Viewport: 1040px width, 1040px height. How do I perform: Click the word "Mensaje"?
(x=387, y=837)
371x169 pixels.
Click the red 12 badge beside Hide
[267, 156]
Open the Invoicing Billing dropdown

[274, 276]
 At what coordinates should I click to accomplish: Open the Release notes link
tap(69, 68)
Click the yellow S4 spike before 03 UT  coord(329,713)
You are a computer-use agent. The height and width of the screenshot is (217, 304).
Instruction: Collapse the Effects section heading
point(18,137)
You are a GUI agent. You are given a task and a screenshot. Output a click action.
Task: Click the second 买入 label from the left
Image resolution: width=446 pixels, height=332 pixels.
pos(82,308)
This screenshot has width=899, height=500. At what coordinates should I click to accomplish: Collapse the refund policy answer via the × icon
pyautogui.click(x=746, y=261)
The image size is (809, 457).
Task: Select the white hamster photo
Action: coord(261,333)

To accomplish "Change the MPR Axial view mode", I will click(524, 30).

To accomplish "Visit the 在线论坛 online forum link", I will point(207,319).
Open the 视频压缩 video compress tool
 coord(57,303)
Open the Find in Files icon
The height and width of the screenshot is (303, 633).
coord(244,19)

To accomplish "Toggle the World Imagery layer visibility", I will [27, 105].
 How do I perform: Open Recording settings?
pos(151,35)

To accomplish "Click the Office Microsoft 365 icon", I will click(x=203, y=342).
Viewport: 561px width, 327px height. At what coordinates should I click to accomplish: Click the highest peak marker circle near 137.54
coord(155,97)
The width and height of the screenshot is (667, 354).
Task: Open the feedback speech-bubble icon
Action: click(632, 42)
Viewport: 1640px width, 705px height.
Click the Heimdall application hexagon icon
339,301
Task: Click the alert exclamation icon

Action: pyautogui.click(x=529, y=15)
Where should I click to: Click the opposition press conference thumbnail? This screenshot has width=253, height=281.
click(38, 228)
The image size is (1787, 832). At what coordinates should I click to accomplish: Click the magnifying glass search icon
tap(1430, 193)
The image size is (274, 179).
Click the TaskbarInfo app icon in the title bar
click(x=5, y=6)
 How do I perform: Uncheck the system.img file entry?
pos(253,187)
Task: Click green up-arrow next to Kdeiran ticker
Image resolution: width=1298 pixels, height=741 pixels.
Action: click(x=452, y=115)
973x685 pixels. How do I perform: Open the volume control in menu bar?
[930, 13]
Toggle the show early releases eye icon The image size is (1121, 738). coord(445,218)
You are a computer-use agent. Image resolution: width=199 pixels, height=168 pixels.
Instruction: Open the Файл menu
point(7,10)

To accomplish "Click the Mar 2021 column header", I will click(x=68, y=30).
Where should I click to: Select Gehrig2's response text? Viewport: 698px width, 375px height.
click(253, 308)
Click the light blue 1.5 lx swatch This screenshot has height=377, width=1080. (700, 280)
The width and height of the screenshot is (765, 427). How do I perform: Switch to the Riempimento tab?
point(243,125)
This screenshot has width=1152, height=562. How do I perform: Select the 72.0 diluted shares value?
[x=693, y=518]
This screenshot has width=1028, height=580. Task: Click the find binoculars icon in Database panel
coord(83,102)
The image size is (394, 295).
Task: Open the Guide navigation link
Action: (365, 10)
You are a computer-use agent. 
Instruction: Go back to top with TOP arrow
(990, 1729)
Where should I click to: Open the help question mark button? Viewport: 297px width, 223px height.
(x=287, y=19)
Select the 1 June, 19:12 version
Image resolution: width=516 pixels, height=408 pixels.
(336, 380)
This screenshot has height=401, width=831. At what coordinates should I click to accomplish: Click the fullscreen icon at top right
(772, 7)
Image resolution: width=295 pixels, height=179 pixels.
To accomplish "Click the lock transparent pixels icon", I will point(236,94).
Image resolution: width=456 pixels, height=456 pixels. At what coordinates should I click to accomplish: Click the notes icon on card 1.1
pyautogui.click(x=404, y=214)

Exercise:
Copy exactly the lines from the one with "This screenshot has width=1152, height=562." through the last line of the material, keeping both ends.

Solution to this problem:
This screenshot has width=1152, height=562. How do I perform: Select the 72.0 diluted shares value?
[x=693, y=518]
This screenshot has width=1028, height=580. Task: Click the find binoculars icon in Database panel
coord(83,102)
The image size is (394, 295).
Task: Open the Guide navigation link
Action: (365, 10)
You are a computer-use agent. 
Instruction: Go back to top with TOP arrow
(990, 1729)
Where should I click to: Open the help question mark button? Viewport: 297px width, 223px height.
(x=287, y=19)
Select the 1 June, 19:12 version
Image resolution: width=516 pixels, height=408 pixels.
(336, 380)
This screenshot has height=401, width=831. At what coordinates should I click to accomplish: Click the fullscreen icon at top right
(772, 7)
Image resolution: width=295 pixels, height=179 pixels.
To accomplish "Click the lock transparent pixels icon", I will point(236,94).
Image resolution: width=456 pixels, height=456 pixels. At what coordinates should I click to accomplish: Click the notes icon on card 1.1
pyautogui.click(x=404, y=214)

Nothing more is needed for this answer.